Il litorale di Roma in mano alla mafia, il capo della Dia: «Gruppi criminali in lotta per "regnare" sul litorale, da Ostia ad Anzio»

Il colonnello Conio: "Negli anni una risposta dello Stato c'è stata e ha lasciato il segno. Si è creato un vuoto apparente che qualcuno vuole riempire"

Giovedì 10 Agosto 2023 di Alessia Marani
Il litorale di Roma in mano alla mafia, il capo della Dia: «Gruppi criminali in lotta per "regnare" sul litorale, da Ostia ad Anzio»

Il colonnello Mario Conio è a capo del Centro operativo della Dia, la Direzione investigativa antimafia, di Roma. In passato ha anche comandato il Reparto operativo dei carabinieri della Capitale e tra le esperienze annovera la direzione dell'anticrime del Ros di Reggio Calabria, insomma sempre in prima linea. Il litorale romano lo ha conosciuto, se non altro, attraverso le inchieste "Tritone", che ad Anzio e Nettuno ha colpito il clan Gallace-Madaffari, e "Propaggine" che a Roma ha svelato l'esistenza della prima locale di ndrangheta autonoma dalla Calabria e a cui anche i clan del litorale portavano rispetto.


Colonnello lunedì notte i cittadini di Fiumicino e di Ostia si sono risvegliati per il fragore di ordigni rudimentali esplosi, in un caso, per distruggere un ristorante, nell'altro per danneggiare l'auto di un incensurato. Che cosa sta succedendo sul litorale?
«Non sono gli unici purtroppo.

Ce ne sono stati altri in primavera, spesso sono segnali per contendersi le piazze di spaccio. Ovviamente non abbiamo contezza investigativa sui singoli eventi per i quali stanno indagando le autorità territoriali ma, ovviamente, monitoriamo. Di sicuro, negli anni, una risposta dello Stato c'è stata e ha lasciato il segno. Si è creato un vuoto apparente che qualcuno vuole riempire».


Che intende dire?
«Che ci sono state operazioni e arresti significativi tra Ostia e il litorale pontino. La narrativa giudiziaria ha ricostruito l'esistenza di clan e gruppi che hanno avuto l'egemonia su più fronti, in primis del narcotraffico e poi del riciclaggio di denaro sporco. Ad Anzio e Nettuno, per esempio, molti degli indagati hanno scelto il patteggiamento, sono state comminate condanne pesantissime, e a settembre comincerà il processo a Velletri per gli altri; così a Ostia nei confronti dei gruppi autoctoni è stato riconosciuto il metodo mafioso, è abbastanza scontato, ma altrettanto realistico, ritenere come investigatore che ci sia una frammentazione di poteri che nuovi personaggi o personaggi che una volta erano di seconda o terza linea ambiscono a ricoprire. Sicuramente ora il litorale è una zona in grande fermento dal punto di vista di riassetti criminali».

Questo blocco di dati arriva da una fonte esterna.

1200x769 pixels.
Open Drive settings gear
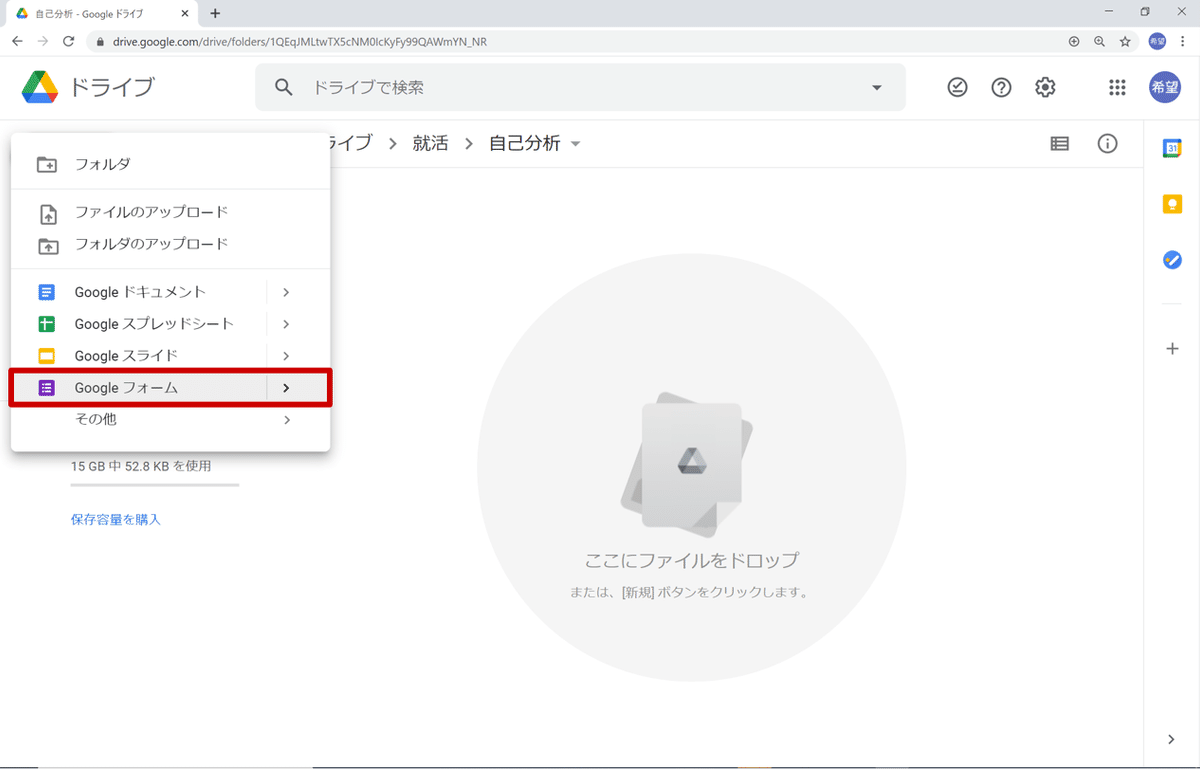(1045, 87)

Lo Stato ha dato risposte ma i cittadini continuano ad avere paura...
«I cittadini devono continuare ad avere fiducia nelle forze dell'ordine. Prendiamo il caso dell'imprenditrice Barbara Mezzaroma che non si è piegata al ricatto del racket. Chi ha tentato di estorcerle denaro per lavorare su Ostia è stato arrestato. Gli investigatori sono, come dire, con le orecchie a terra, lavorano e i cittadini debbono aiutarli perché prima o poi le risposte arrivano».


Forse, a volte, arrivano dopo troppo tempo. Ad Anzio e Nettuno l'inchiesta era partita nel 2018, la richiesta di misure depositata nel 2020, ma gli arresti per 65 persone sono stati spiccati solo nel febbraio del 2022...
«Le forze di polizia vedono tutto ma le risposte non sempre sono immediate. Motivo? I tempi della giustizia sono lenti. In una metropoli come Roma l'ufficio dei Gip, i giudici per le indagini preliminari, è un imbuto in cui le inchieste e le risposte dei cittadini attendono in coda. Un problema sollevato dagli stessi magistrati che attendono rinforzi».